Sometimes the use profile changes dramatically in a short time. 15 years ago, Netflix created the video streaming market and shared bandwidth capacity that had been excessive before wasn't enough. 15 years before that, Google did the same thing when they created search and started driving tremendous traffic to text based websites which had spread through word of mouth before.

Turns out the micro transaction people probably had the right idea.

qmarchi 2 hours ago | parent [-]

Depends on the country. In Japan, you could be considered a "public nusicance" and be tossed behind bars for a bit.

devmor 4 hours ago | parent | prev | next [-]

Because they have more money.

I've had to deploy a combination of Cloudflare's bot protection and anubis on over 200 domains across 8 different hosting environments in the last 2 months.

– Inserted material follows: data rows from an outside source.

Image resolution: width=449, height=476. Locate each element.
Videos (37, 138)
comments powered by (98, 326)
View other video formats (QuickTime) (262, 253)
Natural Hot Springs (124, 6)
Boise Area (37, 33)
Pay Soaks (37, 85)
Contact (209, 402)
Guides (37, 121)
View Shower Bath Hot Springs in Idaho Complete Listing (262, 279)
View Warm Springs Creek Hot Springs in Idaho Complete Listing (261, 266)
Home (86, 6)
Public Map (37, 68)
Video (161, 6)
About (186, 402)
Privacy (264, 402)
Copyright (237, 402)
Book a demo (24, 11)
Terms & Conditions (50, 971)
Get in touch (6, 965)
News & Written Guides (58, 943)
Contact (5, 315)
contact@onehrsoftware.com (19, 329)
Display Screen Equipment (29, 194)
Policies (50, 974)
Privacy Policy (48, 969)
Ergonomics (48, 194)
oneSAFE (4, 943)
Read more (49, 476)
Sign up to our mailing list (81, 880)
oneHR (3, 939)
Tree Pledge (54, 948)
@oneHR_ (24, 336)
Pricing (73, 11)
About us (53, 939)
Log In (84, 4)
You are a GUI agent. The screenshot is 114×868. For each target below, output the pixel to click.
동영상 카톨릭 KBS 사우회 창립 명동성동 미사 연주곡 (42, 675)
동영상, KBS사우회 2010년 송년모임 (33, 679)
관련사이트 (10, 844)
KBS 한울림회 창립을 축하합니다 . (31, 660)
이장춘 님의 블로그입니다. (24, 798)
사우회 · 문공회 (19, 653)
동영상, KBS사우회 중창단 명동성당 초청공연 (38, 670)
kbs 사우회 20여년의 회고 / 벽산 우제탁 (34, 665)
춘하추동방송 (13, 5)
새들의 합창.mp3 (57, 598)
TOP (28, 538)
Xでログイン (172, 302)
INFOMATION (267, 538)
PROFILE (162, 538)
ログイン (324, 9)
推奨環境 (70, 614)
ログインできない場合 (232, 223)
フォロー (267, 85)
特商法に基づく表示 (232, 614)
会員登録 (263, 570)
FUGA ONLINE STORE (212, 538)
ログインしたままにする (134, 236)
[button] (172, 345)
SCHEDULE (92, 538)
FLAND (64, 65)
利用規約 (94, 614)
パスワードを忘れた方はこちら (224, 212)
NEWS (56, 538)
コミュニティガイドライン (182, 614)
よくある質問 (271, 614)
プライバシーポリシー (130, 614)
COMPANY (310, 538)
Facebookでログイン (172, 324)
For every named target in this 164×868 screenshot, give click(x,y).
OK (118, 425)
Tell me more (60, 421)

I have small business clients that couldn't access their sales and support platforms because their websites that normally see tens of thousands of unique sessions per day are suddenly seeing over a million in an hour.

Anthropic and OpenAI were responsible for over 70% of that traffic.

danaris 3 hours ago | parent | prev | next [-]

> Is there no rule of law anymore?

Have you not been paying attention to the news for the past few years?

No, there isn't. If there were, Trump would be in prison, not the Oval Office. And he and the Republican Party have deliberately fostered this environment of corruption and rule-by-wealth so that they can gain more power and even more wealth.

And now they are also backing the AI zealots, and techbros more generally, to ensure that they can do whatever the hell they want, damn the consequences to the rest of the world.

avazhi 5 hours ago | parent | prev | next [-]

Is what an offence lol? Bot scraper traffic?

How do you think search engines work?

mrweasel 3 hours ago | parent | next [-]

Search engines appear to care more about being good "Netizens". It's not like GoogleBot never crashed a site, but it's rare. Search engine bots check if they need to back off for a bit, they check etags, notices if page changes infrequently and slow down their crawler frequency.

If you train an LLM, it's not like you keep a copy of every page around, so there's no point to check if you need to re-scrape a page, you do, because you store nothing.

Personally I think people would be pretty indifferent to the new generation of scrapers, AI or other types, if they at least behaved and slowed down if they notice a site struggling. If they had the slightest bit of respect for others on the web, this wouldn't be an issue.

spiderfarmer 5 hours ago | parent | prev [-]

They work because they offer ways to opt out, they honor crawl delay, setting ideal scraping times, IndexNow, etc.

And they give you real, valuable traffic in return.

reddozen 5 hours ago | parent | prev [-]

Because the law deals with intent. The intent for a 12 year old skiddie with a ddos box is to harm someone else's internet. the intent of big scrapers is to collect data. if you want to make the latter illegal then vote for that instead of loading it with the normative baggage of the former.

It's the same problem as why Occupy Wallstreet fell apart: bunch of losers who don't understand the system screech about the system. because they don't understand it, they can't offer any meaningful dialogue about how to fix it beyond screeching.